俺はこれ以上玲の涙を地面に取られないように、玲を引き寄せてその小さな後頭部に掌を当てて、自分の胸にその顔を埋めさせた。道行く人に見られてるけど、そんなことはどうでもいい。
「・・・宗ちゃん・・・?」
くぐもった玲の声。
「今の、嘘」
「・・・今の、って?」
「彼女がいるって話」
「“最高に幸せ”っていうのも?」
玲がやっと顔をあげた。
「いや、そっちは本当」
「?」
玲が不思議そうな顔で首を傾げる。
だって、玲が俺のために泣いてくれるなんて、俺は本当に最高に幸せだよ。
そんなこと言ったら、玲は怒るから口に出しては言わないけどね。
「ほら、化粧崩れたよ。
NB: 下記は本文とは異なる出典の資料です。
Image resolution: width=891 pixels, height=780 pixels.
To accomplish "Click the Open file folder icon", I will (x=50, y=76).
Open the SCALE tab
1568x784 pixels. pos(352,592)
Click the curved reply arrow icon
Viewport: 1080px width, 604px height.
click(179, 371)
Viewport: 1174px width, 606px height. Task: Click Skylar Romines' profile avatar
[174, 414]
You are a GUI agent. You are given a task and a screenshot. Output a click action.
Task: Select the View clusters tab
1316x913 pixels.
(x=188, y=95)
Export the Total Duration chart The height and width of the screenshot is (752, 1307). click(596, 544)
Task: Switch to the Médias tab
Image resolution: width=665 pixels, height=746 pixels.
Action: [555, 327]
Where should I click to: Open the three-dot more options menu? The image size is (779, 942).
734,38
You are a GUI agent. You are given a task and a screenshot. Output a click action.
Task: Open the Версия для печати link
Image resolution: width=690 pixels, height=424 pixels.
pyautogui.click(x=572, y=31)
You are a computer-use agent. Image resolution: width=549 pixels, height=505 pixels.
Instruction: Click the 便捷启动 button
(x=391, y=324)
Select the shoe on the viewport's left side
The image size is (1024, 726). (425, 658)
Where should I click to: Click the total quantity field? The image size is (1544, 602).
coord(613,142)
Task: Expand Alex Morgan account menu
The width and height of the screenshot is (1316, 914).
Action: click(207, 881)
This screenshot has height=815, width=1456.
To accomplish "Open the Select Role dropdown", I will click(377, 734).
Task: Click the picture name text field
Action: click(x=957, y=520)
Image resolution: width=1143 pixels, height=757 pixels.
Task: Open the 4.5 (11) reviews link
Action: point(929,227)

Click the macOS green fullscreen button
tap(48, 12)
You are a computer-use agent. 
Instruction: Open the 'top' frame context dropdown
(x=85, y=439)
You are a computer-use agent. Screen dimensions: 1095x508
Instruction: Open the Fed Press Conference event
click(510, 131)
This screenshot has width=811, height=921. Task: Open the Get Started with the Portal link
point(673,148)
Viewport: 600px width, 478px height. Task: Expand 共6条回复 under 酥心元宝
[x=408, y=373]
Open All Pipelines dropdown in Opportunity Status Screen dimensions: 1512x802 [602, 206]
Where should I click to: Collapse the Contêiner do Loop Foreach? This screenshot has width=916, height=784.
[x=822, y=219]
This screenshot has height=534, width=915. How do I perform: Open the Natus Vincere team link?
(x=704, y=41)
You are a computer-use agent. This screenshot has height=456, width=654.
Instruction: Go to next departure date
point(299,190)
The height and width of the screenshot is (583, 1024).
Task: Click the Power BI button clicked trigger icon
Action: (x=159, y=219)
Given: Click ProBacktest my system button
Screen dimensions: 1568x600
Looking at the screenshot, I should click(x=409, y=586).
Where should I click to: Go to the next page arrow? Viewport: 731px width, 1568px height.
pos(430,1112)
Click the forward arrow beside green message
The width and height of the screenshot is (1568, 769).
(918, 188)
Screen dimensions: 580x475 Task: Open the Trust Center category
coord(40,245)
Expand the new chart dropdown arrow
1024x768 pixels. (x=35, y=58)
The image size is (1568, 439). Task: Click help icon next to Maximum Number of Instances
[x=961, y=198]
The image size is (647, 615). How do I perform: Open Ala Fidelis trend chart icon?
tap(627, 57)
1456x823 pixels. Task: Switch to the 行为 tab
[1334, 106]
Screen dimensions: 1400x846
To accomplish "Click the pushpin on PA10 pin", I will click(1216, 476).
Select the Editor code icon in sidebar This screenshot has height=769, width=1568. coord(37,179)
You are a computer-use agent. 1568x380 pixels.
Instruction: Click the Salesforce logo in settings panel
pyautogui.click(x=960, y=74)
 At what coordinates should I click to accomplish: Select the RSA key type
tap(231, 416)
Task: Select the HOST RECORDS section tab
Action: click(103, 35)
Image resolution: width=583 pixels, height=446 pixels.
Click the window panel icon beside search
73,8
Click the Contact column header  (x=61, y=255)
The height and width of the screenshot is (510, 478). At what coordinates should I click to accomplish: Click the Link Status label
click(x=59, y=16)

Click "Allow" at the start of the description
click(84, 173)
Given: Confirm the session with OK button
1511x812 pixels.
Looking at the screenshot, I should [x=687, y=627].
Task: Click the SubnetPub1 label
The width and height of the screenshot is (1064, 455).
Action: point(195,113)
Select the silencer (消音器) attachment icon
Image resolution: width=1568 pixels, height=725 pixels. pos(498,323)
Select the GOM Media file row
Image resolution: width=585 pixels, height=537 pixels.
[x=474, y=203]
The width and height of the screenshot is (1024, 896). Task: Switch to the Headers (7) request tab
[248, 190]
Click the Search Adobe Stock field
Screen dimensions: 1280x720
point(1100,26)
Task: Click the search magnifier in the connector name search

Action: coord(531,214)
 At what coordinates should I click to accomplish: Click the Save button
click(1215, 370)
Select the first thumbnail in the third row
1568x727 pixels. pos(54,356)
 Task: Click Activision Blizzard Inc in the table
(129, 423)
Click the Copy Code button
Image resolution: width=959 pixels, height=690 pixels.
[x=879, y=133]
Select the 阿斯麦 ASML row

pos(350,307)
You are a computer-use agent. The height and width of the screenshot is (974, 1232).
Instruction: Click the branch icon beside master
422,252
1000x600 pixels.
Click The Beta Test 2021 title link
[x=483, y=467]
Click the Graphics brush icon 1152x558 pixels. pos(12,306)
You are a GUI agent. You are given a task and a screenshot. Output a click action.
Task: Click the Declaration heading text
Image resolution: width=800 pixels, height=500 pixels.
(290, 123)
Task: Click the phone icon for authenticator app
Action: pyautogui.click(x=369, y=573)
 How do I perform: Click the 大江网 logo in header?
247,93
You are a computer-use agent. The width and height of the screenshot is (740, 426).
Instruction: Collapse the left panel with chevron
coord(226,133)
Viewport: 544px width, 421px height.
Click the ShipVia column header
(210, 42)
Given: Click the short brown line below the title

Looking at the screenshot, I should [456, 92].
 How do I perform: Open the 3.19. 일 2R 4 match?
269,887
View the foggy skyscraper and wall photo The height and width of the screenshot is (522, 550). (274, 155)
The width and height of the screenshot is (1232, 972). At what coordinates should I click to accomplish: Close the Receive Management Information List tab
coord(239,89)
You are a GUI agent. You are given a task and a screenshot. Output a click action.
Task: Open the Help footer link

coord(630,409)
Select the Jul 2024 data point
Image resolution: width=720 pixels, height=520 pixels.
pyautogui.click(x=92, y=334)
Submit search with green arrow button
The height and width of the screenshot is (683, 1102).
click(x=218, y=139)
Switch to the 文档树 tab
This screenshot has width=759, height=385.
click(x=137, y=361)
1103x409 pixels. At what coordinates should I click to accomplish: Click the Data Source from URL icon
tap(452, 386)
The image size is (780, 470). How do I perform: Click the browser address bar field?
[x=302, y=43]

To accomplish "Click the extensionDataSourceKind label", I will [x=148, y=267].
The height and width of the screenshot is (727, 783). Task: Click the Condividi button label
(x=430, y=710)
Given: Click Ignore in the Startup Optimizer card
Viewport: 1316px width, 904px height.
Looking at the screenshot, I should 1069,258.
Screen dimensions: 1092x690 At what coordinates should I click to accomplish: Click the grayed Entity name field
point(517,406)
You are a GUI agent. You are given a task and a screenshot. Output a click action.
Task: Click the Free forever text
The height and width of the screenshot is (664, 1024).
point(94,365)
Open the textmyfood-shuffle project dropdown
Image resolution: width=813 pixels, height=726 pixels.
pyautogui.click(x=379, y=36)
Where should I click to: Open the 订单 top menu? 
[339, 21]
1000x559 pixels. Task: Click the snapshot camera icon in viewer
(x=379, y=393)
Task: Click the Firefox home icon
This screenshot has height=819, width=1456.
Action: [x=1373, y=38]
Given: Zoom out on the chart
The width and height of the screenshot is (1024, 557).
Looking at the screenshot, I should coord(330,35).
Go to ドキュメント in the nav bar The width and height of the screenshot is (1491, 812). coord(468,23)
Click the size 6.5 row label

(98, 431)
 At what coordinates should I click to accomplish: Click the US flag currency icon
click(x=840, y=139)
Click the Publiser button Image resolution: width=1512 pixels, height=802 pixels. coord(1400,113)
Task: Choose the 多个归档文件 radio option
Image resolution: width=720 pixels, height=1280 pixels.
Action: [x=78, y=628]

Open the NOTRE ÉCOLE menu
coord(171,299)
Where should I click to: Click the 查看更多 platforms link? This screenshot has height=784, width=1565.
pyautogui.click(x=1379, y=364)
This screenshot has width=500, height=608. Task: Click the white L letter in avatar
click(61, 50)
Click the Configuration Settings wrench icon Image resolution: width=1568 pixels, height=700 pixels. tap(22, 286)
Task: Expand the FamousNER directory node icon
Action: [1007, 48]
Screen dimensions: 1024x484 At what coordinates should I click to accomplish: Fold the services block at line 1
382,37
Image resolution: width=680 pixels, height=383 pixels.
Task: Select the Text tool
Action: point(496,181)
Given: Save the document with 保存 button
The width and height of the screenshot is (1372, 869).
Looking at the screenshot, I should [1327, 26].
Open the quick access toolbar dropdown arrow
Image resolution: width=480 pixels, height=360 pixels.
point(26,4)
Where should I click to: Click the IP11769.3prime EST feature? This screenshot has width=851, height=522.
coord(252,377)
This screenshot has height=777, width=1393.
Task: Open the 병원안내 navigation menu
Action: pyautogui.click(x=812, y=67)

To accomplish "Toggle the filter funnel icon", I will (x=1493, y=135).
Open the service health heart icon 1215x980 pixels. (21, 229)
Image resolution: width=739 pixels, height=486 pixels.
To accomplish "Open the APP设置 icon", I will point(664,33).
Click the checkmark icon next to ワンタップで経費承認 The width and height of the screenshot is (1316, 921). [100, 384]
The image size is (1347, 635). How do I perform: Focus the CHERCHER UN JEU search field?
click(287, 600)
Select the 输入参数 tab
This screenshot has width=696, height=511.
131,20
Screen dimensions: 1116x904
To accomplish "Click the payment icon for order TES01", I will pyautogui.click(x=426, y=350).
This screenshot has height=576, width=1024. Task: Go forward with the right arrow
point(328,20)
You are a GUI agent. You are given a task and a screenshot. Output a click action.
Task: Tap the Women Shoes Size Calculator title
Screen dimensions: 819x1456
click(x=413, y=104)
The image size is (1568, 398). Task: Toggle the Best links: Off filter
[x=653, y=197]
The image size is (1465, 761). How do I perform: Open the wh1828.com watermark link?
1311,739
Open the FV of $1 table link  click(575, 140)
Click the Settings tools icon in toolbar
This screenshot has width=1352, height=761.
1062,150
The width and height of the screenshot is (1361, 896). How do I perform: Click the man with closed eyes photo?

駅で直してから行きな」
「うん」
喜びも悲しみも、玲が流すすべての涙が一生俺のためのものであればいい。
「今年も宗ちゃん騙せなかったうえに宗ちゃんに騙されたんです!」
「まあまあ、いくらエイプリルフールだって、相手が傷つく嘘はやっぱりよくないよ」
「藤堂さんは結衣さんに嘘つかなかったんですか?」
「嘘なんかついたら捨てられちゃうからね。俺はいつだって全身全霊で結衣ちゃんを愛するだけだよ」
「やっぱり、藤堂さんって素敵」
その一言こそ、本当に嘘であってほしい。